First, there is the fact that measures to curb the presence of a predominant market player do not always have the expected result. This was the experience of Spain’s Gas Natural, which was subject to a gas release program of 25 percent of its sales contracts and the spin-off of 65 percent of its shares in Enagas, the gas transport system operator. Despite these measures and the introduction of new market players, Gas Natural still holds a significant market share and natural gas prices have not fallen much.
Another challenge to be taken into account concerns the security of supply from natural gas importing countries. Diversification of markets has been considered an element to ensure security of supply from this perspective, in the sense that having various suppliers from different regions or places will ensure the absence of significant disruptions. Similar to the European case with Russia, Mexico’s proximity to one of the largest natural gas markets and the fact that its own domestic production cannot meet the demand, forces the country to depend on the US.

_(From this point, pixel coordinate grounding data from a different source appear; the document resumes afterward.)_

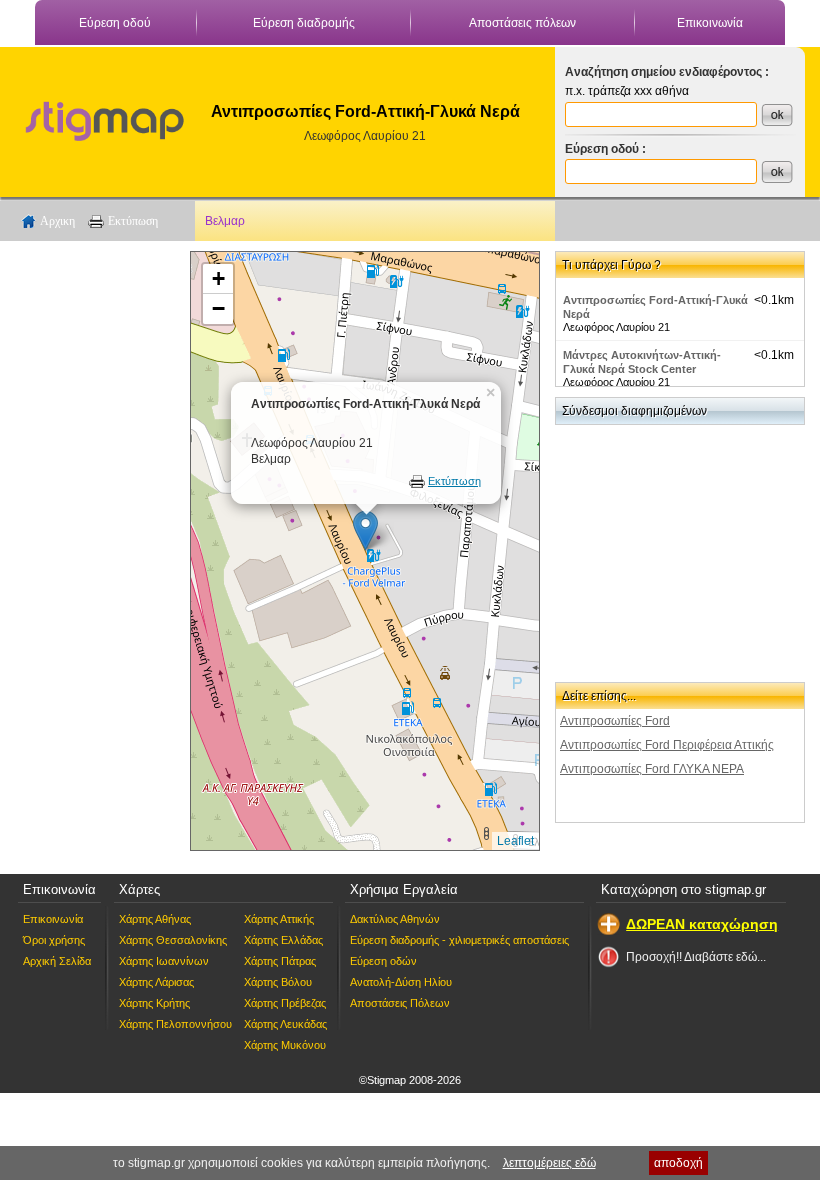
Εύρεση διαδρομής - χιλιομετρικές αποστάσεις (459, 940)
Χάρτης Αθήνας (155, 919)
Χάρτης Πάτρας (280, 961)
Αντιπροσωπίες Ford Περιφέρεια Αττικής (667, 745)
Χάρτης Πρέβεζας (285, 1003)
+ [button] (218, 278)
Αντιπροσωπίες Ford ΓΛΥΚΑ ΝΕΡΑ (652, 769)
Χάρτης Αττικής (279, 919)
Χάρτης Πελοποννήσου (175, 1024)
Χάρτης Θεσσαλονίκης (173, 940)
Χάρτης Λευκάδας (285, 1024)
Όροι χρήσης (54, 940)
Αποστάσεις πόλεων (522, 23)
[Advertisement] (95, 551)
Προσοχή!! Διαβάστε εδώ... (696, 957)
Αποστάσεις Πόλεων (400, 1003)
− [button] (218, 308)
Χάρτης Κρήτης (154, 1003)
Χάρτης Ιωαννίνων (164, 961)
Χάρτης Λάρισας (156, 982)
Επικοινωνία (710, 23)
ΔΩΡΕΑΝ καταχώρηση (702, 924)
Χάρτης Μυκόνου (285, 1045)
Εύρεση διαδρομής (304, 23)
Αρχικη (57, 221)
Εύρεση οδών (383, 961)
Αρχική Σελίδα (57, 961)
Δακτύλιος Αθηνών (395, 919)
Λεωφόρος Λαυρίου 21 (365, 136)
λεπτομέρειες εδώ (549, 1163)
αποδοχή (678, 1163)
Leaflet (515, 841)
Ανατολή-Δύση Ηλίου (401, 982)
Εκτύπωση (133, 221)
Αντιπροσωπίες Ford (615, 721)
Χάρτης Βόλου (278, 982)
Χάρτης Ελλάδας (283, 940)
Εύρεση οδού (115, 23)
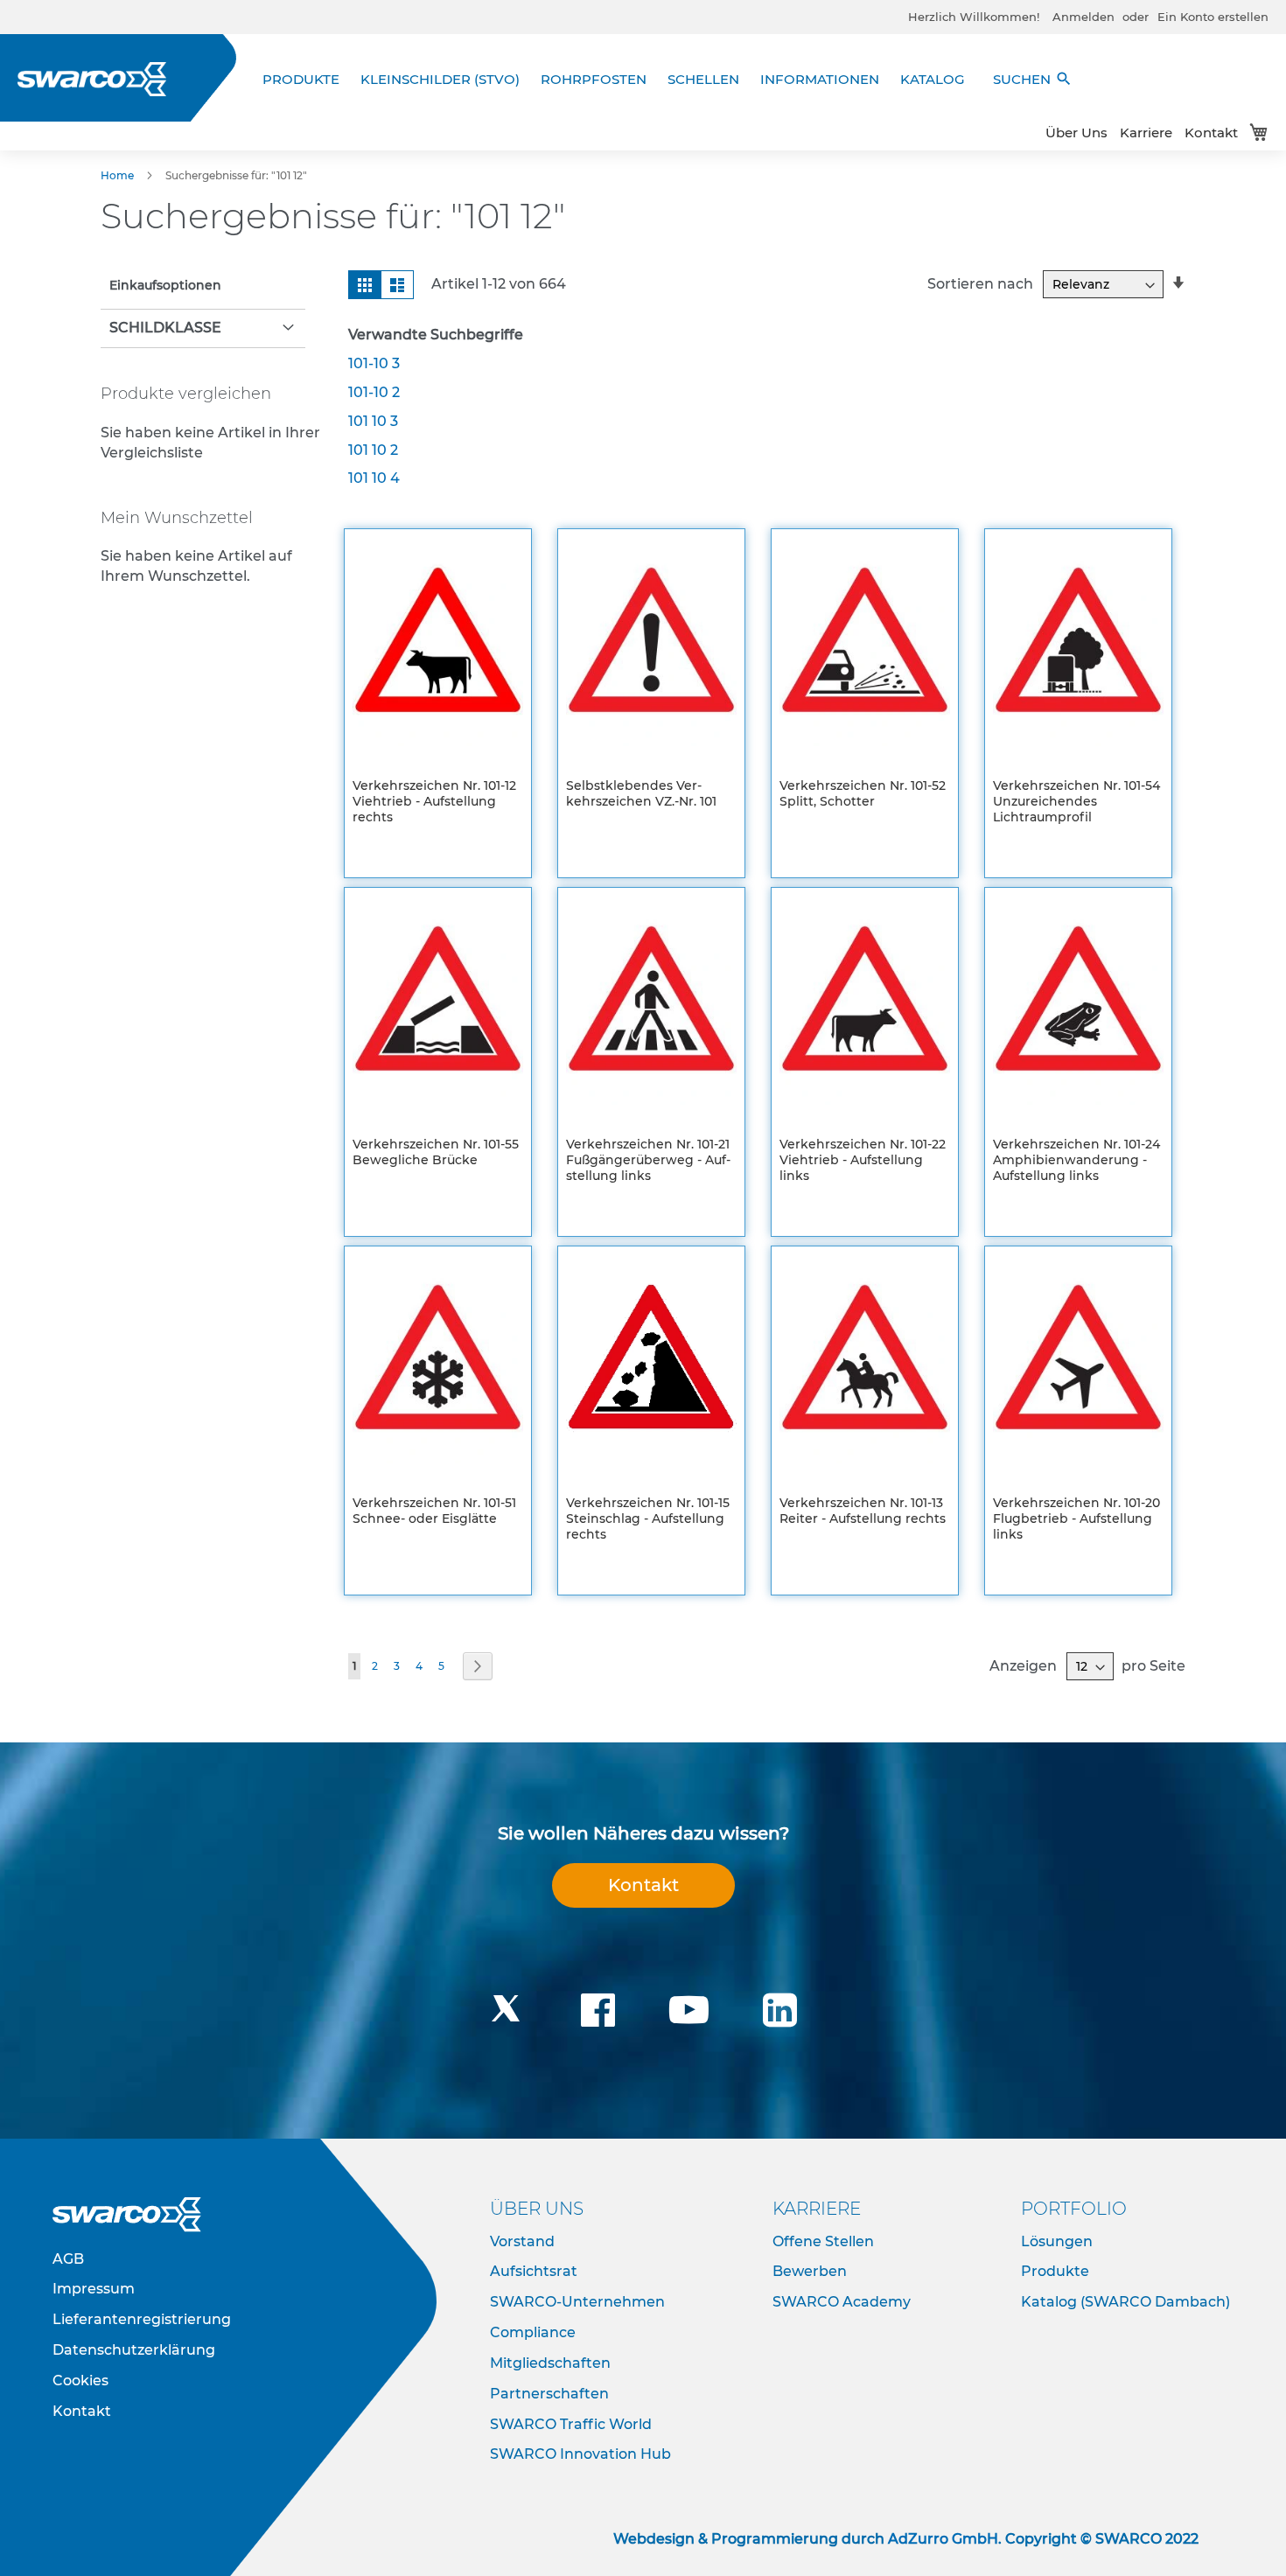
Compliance (533, 2332)
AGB (68, 2259)
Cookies (80, 2380)
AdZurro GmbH (943, 2539)
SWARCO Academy (841, 2301)
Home (118, 175)
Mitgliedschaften (550, 2363)
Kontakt (1211, 132)
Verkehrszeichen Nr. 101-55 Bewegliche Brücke (436, 1152)
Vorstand (522, 2241)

Unfortunately, the current natural gas policy assumes that the liberalization of the gas market on its own will ensure security of supply, disregarding the dependence from a sole external supplier. It is not expected that in the foreseeable time Mexico will become a self-sufficient consumer of natural gas and for this reason it will be necessary to address the security of supply more effectively, such as a proactive policy for diversification of suppliers, incentives for domestic production or storage obligations for emergency situations.